Yeah, you have to have a plan. I mean, you could just go to a meeting unprepared and find people who accidentally will turn out to be helpful. It happens. Sometimes this works even better - you are relaxed and meet people in a more natural way, but the question is: Is this your goal?

Most of the time when you want to focus on networking, you better have a plan. Try to:

 

    • choose a topic - think what you need exactly and focus on the target, two or three groups of people (like investors, marketing experts, project managers, developers) you wanna meet.

 

 

    • choose events wisely - if you need an investor for your newly created startup, go to the meetings where you can find one.

 

 

    • contact people before the event - mentioned Meetup as well as Eventbrite will allow you to see actual people who will attend the meeting.

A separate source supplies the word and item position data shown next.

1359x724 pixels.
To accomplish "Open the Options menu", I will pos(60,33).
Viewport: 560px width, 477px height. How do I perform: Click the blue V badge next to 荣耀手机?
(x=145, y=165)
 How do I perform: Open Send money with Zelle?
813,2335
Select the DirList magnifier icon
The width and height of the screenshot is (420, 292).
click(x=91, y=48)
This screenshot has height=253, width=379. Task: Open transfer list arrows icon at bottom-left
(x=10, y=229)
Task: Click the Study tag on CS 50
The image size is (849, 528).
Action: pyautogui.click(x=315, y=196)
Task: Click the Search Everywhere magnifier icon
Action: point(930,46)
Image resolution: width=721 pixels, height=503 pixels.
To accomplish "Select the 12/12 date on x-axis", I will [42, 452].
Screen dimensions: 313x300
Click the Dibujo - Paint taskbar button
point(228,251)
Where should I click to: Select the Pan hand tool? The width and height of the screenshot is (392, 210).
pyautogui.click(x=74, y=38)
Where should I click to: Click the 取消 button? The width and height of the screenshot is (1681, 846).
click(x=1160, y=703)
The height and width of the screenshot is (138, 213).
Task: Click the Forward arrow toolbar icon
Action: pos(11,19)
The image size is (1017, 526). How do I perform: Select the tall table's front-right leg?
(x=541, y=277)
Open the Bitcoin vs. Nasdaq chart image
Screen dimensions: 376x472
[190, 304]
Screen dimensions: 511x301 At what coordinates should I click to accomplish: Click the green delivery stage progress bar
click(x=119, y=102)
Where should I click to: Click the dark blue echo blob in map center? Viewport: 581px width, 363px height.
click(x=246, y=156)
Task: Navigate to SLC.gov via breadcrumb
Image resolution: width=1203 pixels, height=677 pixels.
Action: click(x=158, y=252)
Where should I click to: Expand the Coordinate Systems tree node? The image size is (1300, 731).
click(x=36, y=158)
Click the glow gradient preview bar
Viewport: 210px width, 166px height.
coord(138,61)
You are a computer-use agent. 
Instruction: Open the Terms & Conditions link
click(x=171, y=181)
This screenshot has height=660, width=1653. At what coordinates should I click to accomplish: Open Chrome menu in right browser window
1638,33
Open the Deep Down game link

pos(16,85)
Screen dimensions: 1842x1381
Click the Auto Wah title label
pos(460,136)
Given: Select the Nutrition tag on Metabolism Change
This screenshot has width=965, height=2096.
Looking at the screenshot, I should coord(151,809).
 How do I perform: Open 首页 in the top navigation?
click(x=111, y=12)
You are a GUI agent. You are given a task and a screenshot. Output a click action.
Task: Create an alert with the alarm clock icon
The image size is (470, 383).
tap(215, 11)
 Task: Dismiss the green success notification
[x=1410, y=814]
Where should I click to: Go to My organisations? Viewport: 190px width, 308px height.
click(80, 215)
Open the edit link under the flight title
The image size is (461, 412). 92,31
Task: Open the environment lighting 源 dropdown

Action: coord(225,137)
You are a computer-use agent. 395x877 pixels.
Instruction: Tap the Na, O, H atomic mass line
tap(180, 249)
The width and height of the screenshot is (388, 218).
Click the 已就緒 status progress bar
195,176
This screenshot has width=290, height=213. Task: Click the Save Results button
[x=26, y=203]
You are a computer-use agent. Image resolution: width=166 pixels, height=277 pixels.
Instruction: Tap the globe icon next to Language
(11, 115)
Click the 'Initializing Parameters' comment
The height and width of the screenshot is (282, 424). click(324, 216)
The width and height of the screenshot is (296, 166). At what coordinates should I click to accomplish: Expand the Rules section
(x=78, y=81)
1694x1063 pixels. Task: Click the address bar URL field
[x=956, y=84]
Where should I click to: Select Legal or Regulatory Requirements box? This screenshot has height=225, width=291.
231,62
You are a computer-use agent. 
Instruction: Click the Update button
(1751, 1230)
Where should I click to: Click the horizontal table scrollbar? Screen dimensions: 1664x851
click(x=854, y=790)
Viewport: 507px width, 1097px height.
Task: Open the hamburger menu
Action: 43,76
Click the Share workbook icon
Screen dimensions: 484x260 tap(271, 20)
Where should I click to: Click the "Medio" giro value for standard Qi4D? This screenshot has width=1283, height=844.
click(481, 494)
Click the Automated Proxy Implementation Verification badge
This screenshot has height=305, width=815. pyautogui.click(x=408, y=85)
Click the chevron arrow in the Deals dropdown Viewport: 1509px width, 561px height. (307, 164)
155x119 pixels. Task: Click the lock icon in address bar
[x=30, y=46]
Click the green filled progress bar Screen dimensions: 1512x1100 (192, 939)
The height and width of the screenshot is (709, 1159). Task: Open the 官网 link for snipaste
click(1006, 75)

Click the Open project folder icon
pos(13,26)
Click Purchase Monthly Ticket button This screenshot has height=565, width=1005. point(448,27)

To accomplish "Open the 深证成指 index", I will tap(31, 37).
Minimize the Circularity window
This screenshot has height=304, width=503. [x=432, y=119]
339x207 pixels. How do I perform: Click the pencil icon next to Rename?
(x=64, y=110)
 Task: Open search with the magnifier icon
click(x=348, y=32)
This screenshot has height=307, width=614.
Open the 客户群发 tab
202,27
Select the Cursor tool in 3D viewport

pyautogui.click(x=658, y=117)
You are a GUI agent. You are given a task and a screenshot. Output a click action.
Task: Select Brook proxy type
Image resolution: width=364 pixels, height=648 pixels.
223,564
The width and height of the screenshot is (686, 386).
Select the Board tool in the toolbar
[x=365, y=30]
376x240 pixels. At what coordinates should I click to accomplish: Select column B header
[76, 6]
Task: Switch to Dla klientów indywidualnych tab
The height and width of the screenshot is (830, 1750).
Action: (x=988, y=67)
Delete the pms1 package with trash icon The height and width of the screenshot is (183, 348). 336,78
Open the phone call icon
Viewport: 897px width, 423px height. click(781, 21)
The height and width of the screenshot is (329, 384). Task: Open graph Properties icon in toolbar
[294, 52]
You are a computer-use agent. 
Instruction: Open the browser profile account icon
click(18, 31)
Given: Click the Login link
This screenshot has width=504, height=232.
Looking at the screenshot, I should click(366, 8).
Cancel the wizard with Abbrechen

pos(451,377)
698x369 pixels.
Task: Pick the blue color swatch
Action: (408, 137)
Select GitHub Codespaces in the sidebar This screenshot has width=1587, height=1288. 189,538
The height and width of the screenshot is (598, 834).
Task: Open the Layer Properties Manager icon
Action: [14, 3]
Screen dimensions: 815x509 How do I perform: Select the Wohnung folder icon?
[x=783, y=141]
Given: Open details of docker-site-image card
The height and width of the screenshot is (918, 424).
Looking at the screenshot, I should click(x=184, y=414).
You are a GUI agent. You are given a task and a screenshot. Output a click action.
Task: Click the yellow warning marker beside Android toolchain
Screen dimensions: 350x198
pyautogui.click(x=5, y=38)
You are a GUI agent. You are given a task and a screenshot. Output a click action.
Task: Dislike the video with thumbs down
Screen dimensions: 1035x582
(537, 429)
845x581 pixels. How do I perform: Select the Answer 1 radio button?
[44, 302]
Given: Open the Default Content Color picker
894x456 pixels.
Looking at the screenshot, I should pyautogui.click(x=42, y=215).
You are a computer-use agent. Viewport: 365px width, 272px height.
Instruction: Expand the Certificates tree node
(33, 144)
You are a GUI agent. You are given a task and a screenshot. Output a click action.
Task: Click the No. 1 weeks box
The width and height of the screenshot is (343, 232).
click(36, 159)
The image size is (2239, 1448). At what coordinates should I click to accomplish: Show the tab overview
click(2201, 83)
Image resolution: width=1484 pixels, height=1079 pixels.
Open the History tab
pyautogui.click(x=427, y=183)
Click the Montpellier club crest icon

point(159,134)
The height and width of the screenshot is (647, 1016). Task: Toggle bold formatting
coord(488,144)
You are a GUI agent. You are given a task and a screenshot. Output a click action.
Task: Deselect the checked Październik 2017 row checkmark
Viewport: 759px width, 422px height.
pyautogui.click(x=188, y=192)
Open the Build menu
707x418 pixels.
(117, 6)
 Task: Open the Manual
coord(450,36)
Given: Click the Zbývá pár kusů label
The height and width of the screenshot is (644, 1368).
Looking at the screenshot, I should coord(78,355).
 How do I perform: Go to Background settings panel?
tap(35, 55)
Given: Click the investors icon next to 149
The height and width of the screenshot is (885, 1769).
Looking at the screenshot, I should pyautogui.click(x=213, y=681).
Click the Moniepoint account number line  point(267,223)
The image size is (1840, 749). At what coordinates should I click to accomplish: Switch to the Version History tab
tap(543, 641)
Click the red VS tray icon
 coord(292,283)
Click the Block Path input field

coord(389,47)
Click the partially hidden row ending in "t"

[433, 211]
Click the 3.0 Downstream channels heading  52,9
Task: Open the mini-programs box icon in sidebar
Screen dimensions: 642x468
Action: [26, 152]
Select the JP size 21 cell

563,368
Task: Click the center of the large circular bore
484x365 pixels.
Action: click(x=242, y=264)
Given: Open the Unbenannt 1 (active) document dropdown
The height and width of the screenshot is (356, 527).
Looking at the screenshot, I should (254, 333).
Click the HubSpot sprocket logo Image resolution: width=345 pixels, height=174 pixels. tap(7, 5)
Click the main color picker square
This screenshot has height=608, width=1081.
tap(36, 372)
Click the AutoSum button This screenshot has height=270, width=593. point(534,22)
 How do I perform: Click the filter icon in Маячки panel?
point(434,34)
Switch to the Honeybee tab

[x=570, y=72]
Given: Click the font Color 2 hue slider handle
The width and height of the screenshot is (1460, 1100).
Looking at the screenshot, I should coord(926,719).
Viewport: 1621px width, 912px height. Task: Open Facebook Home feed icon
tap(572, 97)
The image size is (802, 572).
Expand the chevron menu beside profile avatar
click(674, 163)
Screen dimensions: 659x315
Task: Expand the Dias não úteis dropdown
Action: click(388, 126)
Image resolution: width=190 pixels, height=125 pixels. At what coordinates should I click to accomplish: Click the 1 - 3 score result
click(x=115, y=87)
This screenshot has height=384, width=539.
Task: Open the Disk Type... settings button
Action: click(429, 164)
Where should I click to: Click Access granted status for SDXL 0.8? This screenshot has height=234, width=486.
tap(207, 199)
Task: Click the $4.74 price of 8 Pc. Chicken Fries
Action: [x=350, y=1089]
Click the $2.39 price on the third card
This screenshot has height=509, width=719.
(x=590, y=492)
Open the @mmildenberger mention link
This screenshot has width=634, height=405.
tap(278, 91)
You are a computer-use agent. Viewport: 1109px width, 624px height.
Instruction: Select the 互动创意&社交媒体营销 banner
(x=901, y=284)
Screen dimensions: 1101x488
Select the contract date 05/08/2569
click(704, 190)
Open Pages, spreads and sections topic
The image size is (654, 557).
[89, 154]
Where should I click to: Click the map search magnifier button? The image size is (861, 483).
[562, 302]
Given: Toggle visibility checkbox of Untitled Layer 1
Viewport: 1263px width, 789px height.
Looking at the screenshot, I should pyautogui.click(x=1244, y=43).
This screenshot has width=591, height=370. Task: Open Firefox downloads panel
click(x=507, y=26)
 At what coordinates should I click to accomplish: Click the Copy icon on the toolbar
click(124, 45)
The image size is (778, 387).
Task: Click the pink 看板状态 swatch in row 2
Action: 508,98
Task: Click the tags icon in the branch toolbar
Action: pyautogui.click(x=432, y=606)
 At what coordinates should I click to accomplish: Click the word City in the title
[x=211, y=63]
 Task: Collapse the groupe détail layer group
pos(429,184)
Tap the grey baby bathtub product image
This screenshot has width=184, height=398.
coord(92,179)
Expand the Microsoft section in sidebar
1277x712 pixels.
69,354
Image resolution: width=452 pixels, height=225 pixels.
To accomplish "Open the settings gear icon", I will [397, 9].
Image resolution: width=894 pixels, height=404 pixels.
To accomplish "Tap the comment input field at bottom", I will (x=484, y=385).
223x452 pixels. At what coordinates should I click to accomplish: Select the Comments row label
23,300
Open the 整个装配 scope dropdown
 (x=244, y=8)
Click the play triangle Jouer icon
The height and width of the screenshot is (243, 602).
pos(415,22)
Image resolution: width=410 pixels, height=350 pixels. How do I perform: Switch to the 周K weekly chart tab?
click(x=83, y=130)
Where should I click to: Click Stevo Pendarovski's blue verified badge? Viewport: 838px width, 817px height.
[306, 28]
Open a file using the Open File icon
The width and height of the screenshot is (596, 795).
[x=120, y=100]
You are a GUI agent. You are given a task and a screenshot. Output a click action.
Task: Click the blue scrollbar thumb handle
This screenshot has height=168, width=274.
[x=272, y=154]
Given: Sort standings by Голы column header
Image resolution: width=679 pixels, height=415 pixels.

Try to google them or find them directly on LinkedIn or Twitter. Contact them and say that you will be on the event and would love to talk to them (try to be polite in doing that - no one likes spammers, but don't give up if someone won't answer).

 

 

    • prepare a pitch - a pitch is just a couple of sentences about who are you and what you do e.g. "Hi, my name's Piotr. I'm the CEO of Desmart company where we build web and mobile applications. I am looking for people who would like to create a great startup with our Team". It's easy, it's pretty much rememberable. Try to learn that (even by heart) and practice on everyone you'll meet. The pitch gives you an ability to open a conversation and will give your interlocutor some information on what you do.

 

 

  • it’s about them, not you - always ask people what they do, ask deeper questions about their profession and ask them: “Is there any way I can help you with my skills, connections and experience?” At the end of the day it’s all about helping each other and building relationships based on valuable cooperation.

 

Be specific!

As with the pitch - your talk should be specific. People don't want to listen to your life story. Don't get me wrong, it's probably a good story (is it? ;) but try to minimize it and focus on telling what you do and how someone can help you.

On the other hand, don't forget that you talk to real people! Don't omit small talk! Balance it when you feel that someone starts being anxious and is willing to jump right to the point. Some people need more time, some less. Some even think it's a waste of time. I don't. You don't have to talk about the weather. If the networking sessions is organized after a meetup you can ask about what the person thinks about the keynote speaker. Was it good? Does he agree on what the speaker said? It's a start of a nice conversation.

Then you can go ahead and say what you do.

I'm bored, leave me alone...

As I said, try to avoid being too talkative when you speak. It happens to me also from time to time. I start talking and talking and… talking. You have to observe and react. Either just go away and move to another person, or change the subject, ask some specific questions. But for God’s sake - don't let the other person look like this:

Source: giphy.com

Grab a beer

There are a lot of meetups that offer some kind of alcohol on the spot. Usually it's a beer and a pizza, but you can find wine also. You might be a shy person (as I am) and that first contact can be really hard for you. If I don't know someone and there's a beer, I usually grab one. First - you have your hands full so there's no problem of what to do with them ;), second - after half a beer you start relaxing and the conversation is starting to get smooth.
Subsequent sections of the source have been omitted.